RECORD EXCERPTS:
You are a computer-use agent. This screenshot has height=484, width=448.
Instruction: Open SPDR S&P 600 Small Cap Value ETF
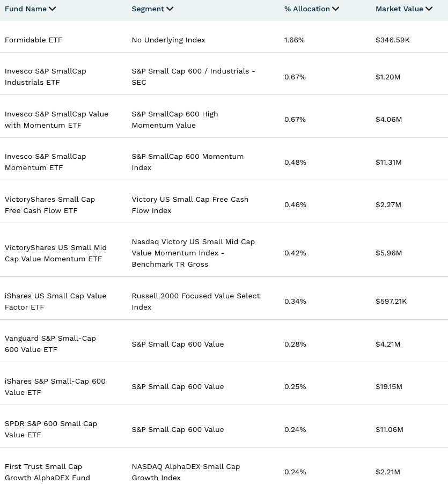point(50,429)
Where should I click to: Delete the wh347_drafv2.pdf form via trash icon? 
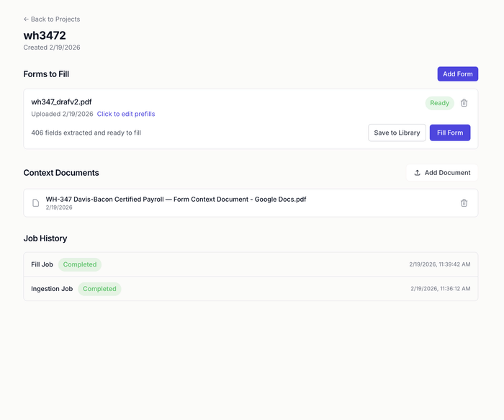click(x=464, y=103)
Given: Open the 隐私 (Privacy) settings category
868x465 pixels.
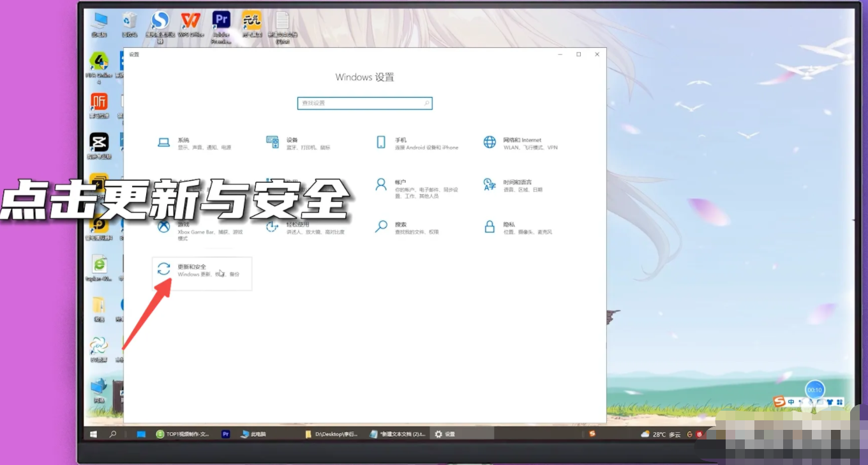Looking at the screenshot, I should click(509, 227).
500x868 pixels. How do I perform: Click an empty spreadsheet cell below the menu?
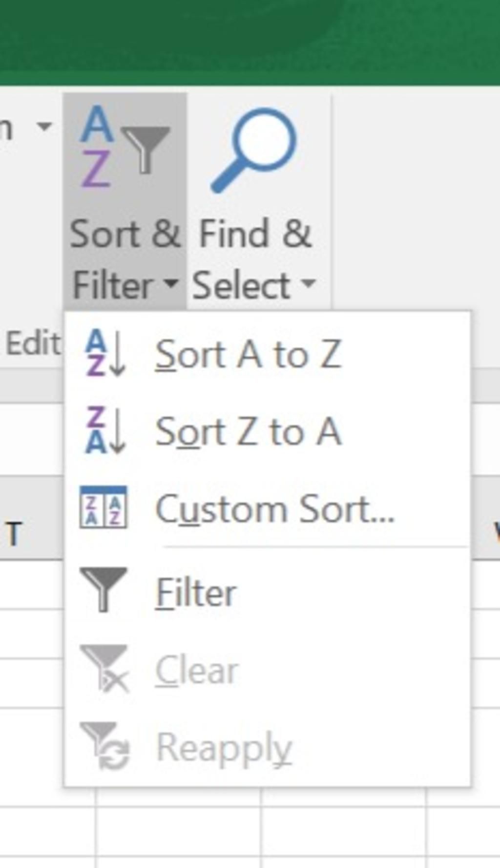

WHAT THE TASK ASKS:
Would you copy each line above exactly as given, dropping any images?

EXPECTED OUTPUT:
You are a computer-use agent. This screenshot has height=484, width=448.
Instruction: Open SPDR S&P 600 Small Cap Value ETF
point(50,429)
Where should I click to: Delete the wh347_drafv2.pdf form via trash icon? 
click(x=464, y=103)
Given: Open the 隐私 (Privacy) settings category
868x465 pixels.
Looking at the screenshot, I should click(509, 227).
500x868 pixels. How do I perform: Click an empty spreadsheet cell below the menu?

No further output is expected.